══ Text to read ══

In [1]:
import findspark

findspark.init()

In [2]:
from pyspark import SparkContext
sc = SparkContext()
sc

In [3]:
from pyspark.sql import SparkSession

spark = SparkSession.builder.appName("final_model").getOrCreate()

In [4]:
data = spark.read.parquet("s3://ppol567lab2/data_text.parquet")

In [19]:
data.printSchema()

root
 |-- author: string (nullable = true)
 |-- author_cakeday: boolean (nullable = true)
 |-- body: string (nullable = true)
 |-- author_patreon_flair: boolean (nullable = true)
 |-- can_gild: boolean (nullable = true)
 |-- controversiality: long (nullable = true)
 |-- collapsed: boolean (nullable = true)
 |-- score: long (nullable = true)
 |-- subreddit: string (nullable = true)
 |-- comment: integer (nullable = true)
 |-- post: integer (nullable = true)
 |-- moderator: integer (nullable = true)
 |-- admin: integer (nullable = true)
 |-- body_clean: string (nullable = true)
 |-- body_tokenized: array (nullable = true)
 |    |-- element: string (containsNull = true)
 |-- body_no_stopw: array (nullable = true)
 |    |-- element: string (containsNull = true)
 |-- rawfeatures: vector (nullable = true)
 |-- feats: vector (nullable = true)



In [21]:
from pyspark.ml.feature import VectorAssembler

#assembling vector to run LR 
vectorAssembler = VectorAssembler(inputCols = ['score',
                                              'collapsed', 'moderator', 'feats', 'comment',], 
                                  outputCol = 'features')

model_df = vectorAssembler.transform(data)
model_df = model_df.select('features', 'controversiality')

In [22]:
model_df.printSchema()

root
 |-- features: vector (nullable = true)
 |-- controversiality: long (nullable = true)



In [23]:
#split into training and test
training, test = model_df.randomSplit([0.6, 0.4], 123)


In [24]:
training.count()

26297781

In [None]:
test.count()

In [14]:
from pyspark.ml.classification import LogisticRegression

#running first model
lr = LogisticRegression(featuresCol = 'features', labelCol = 'controversiality', maxIter=10)
lr_model = lr.fit(training)

═══
══ Records provided ══

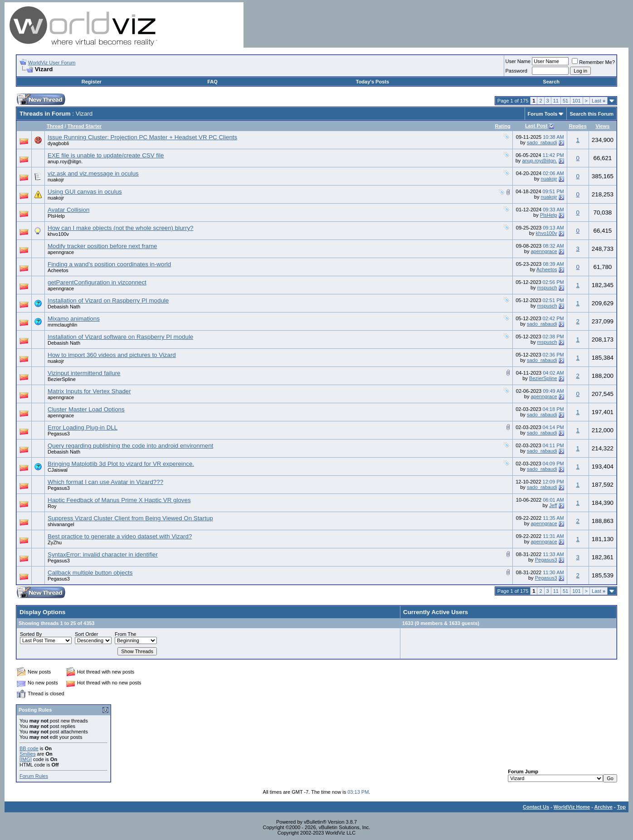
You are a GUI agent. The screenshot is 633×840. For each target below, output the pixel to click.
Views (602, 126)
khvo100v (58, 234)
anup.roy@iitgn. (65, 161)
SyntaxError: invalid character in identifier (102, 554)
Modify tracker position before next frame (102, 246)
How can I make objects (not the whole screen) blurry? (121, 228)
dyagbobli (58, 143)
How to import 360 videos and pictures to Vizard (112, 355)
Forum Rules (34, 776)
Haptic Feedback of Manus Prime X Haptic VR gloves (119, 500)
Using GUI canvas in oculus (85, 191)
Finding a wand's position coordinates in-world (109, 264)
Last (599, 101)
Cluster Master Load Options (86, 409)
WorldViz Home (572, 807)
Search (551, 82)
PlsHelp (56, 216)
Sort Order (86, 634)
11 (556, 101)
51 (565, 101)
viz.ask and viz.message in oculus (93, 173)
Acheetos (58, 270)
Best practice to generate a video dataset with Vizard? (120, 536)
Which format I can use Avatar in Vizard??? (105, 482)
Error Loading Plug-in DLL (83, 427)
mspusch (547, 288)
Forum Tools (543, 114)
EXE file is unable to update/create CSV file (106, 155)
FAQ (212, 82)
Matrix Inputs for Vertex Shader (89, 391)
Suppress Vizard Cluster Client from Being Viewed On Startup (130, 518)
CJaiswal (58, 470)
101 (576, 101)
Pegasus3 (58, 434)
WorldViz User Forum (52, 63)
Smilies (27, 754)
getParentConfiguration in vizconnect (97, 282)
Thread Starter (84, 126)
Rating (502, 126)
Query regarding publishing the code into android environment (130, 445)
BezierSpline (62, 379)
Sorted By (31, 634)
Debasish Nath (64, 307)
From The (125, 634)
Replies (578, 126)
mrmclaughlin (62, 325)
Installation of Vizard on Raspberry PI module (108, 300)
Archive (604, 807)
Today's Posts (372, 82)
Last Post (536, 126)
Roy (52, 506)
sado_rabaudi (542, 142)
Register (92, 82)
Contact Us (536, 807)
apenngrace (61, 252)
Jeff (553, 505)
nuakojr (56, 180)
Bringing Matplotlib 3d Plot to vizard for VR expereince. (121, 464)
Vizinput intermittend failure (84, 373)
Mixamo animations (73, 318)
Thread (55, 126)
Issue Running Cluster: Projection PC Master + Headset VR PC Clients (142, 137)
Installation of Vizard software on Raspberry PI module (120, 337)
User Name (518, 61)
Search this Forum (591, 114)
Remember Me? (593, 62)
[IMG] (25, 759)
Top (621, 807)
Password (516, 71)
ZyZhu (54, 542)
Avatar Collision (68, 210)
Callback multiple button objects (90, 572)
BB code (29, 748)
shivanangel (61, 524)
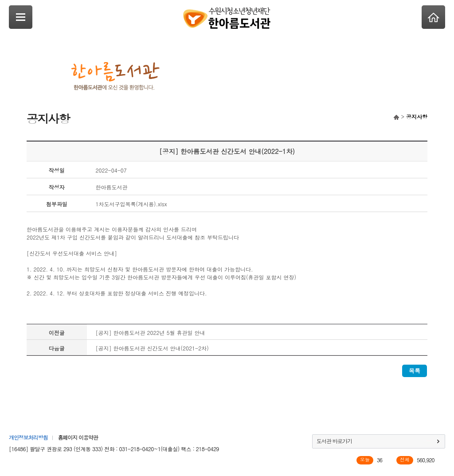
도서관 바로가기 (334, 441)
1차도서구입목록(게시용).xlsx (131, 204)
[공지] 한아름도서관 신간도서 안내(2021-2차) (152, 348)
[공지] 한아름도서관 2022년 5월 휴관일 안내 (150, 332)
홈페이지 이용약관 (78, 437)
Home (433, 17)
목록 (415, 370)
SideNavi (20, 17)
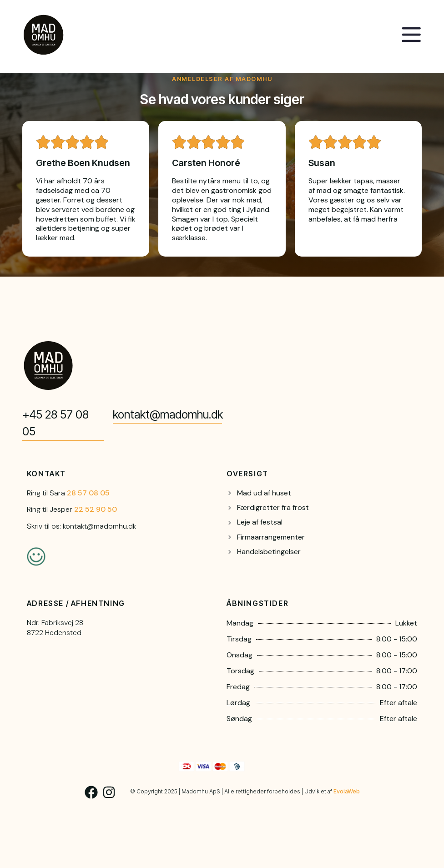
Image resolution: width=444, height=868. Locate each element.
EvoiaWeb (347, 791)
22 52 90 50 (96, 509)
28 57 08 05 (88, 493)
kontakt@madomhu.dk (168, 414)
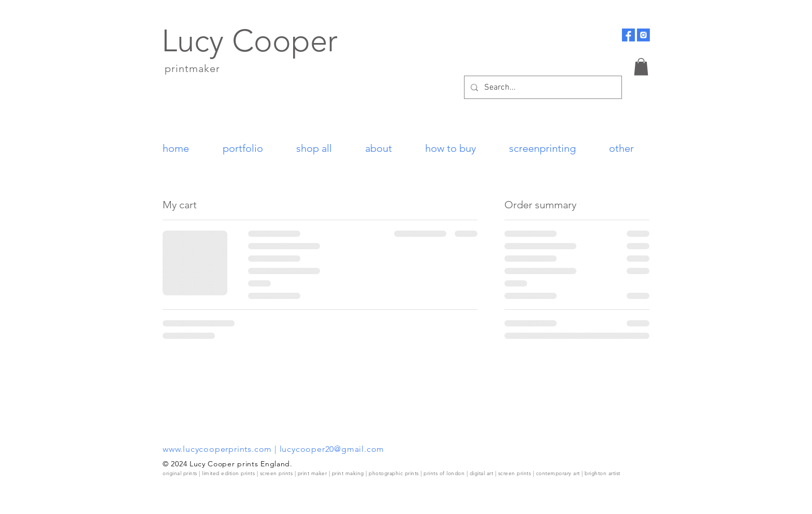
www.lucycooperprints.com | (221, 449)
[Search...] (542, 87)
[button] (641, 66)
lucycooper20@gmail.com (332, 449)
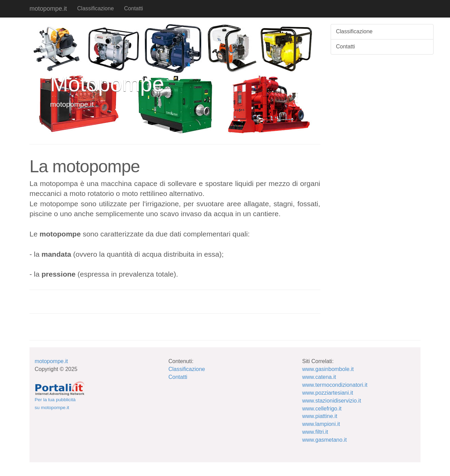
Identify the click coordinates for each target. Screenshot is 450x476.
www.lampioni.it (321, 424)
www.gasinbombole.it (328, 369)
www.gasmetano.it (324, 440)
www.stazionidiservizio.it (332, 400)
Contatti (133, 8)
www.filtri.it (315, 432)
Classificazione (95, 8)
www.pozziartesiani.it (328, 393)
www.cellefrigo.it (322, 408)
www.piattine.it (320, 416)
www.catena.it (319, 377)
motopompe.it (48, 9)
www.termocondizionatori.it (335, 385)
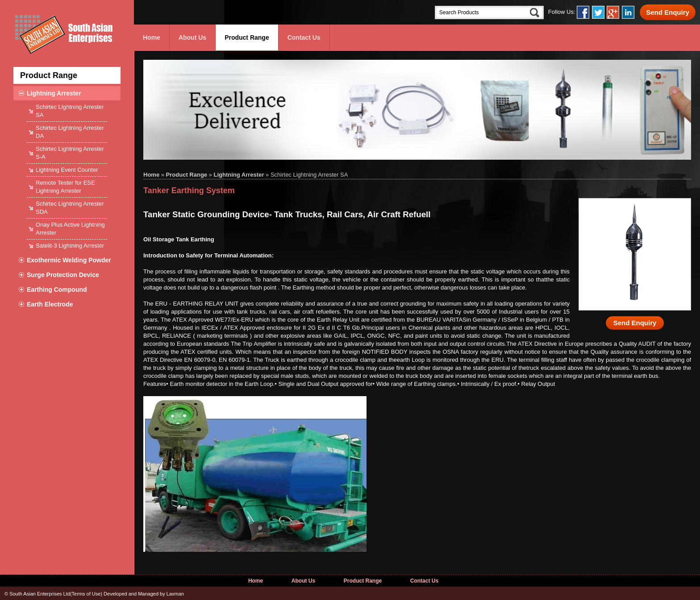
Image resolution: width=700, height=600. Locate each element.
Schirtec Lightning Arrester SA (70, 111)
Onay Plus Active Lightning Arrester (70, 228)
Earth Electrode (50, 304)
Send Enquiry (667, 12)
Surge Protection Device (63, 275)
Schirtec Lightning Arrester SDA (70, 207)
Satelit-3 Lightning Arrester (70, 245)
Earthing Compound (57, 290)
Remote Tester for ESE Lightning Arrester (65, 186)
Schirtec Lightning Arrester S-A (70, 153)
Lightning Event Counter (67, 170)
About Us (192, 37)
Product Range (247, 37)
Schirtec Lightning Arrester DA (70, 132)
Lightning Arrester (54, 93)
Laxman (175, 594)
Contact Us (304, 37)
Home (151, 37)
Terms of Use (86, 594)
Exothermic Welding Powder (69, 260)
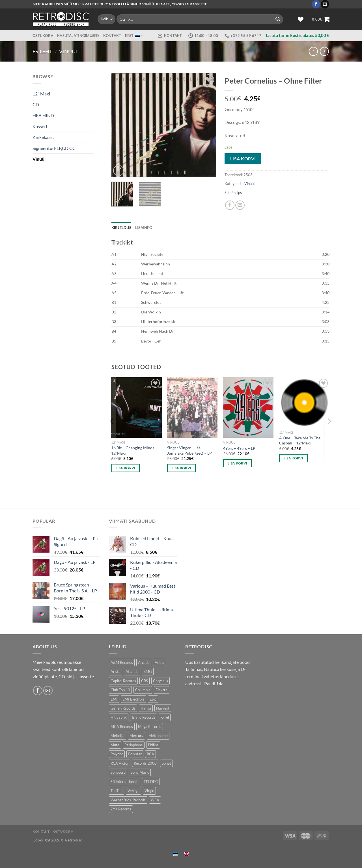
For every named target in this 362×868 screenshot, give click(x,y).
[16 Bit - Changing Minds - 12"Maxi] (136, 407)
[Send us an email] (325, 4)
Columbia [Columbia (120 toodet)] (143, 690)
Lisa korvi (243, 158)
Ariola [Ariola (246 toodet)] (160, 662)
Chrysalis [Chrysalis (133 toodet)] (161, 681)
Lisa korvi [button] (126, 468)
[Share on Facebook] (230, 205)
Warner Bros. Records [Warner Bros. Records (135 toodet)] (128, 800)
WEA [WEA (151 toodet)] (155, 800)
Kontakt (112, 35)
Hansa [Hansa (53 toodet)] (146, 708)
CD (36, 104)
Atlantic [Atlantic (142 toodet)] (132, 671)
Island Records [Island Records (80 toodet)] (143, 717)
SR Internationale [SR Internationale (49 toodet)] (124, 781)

═══
══ Records provided ══

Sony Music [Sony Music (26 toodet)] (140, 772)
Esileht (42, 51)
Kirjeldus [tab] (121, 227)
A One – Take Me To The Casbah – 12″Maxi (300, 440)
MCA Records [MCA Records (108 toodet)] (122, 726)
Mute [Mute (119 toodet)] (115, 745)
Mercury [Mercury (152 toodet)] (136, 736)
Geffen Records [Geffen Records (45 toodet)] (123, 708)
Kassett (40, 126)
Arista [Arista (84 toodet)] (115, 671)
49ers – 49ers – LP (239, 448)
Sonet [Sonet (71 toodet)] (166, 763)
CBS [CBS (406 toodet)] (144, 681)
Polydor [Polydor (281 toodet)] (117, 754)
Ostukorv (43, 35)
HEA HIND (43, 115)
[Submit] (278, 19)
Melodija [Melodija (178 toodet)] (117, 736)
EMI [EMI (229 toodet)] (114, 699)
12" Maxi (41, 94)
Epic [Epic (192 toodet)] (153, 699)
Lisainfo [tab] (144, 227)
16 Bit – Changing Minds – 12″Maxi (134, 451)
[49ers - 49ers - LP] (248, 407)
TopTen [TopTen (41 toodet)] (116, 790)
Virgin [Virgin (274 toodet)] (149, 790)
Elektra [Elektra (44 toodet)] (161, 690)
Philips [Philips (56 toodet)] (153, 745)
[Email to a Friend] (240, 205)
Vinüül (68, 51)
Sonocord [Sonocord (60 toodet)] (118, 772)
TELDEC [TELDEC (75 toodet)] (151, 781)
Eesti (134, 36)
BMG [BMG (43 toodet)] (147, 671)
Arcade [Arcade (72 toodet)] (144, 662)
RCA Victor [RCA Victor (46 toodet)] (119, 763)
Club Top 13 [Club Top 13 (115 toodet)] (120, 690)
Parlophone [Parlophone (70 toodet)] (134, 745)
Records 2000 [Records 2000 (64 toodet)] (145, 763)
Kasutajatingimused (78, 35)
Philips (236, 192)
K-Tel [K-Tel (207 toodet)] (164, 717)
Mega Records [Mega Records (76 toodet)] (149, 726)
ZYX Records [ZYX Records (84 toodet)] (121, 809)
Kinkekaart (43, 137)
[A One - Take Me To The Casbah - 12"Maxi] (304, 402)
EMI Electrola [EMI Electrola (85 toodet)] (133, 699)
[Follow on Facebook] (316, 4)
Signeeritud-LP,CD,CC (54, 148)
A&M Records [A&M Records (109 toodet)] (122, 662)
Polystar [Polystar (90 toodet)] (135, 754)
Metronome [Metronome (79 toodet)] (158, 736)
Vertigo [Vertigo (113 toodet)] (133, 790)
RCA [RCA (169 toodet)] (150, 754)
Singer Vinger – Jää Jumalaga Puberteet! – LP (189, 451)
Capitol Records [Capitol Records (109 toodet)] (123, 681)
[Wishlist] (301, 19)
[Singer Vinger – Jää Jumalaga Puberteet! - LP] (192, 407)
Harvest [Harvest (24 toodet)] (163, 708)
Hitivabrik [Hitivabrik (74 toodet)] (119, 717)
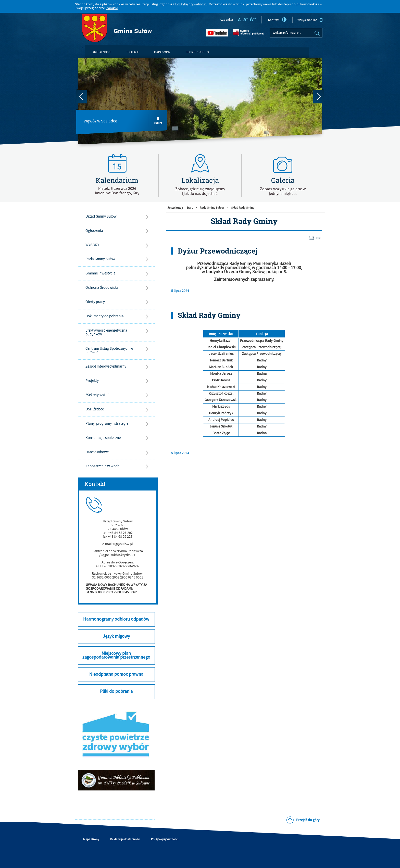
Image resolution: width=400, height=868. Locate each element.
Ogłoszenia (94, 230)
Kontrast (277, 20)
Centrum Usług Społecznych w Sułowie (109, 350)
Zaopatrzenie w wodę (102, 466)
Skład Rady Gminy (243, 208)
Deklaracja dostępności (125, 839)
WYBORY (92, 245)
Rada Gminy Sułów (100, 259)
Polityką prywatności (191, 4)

═══

Tasks to perform:
**A.** In the PySpark notebook:
(i) What app name is given to the Spark session?
(ii) In what proportions is model_df randomly split into training and test?
(iii) What value is maxIter set to in the logistic regression?
**B.** In the listing, transcribe every line from the line containing "Records 2000 [Records" through the line containing "Metronome [Metronome (79 toodet)] (158, 736)", including both of those lines.

Answers to each task:
**A.**
(i) final_model
(ii) 0.6 for training and 0.4 for test
(iii) 10

**B.**
Records 2000 [Records 2000 (64 toodet)] (145, 763)
Kasutajatingimused (78, 35)
Philips (236, 192)
K-Tel [K-Tel (207 toodet)] (164, 717)
Mega Records [Mega Records (76 toodet)] (149, 726)
ZYX Records [ZYX Records (84 toodet)] (121, 809)
Kinkekaart (43, 137)
[A One - Take Me To The Casbah - 12"Maxi] (304, 402)
EMI Electrola [EMI Electrola (85 toodet)] (133, 699)
[Follow on Facebook] (316, 4)
Signeeritud-LP,CD,CC (54, 148)
A&M Records [A&M Records (109 toodet)] (122, 662)
Polystar [Polystar (90 toodet)] (135, 754)
Metronome [Metronome (79 toodet)] (158, 736)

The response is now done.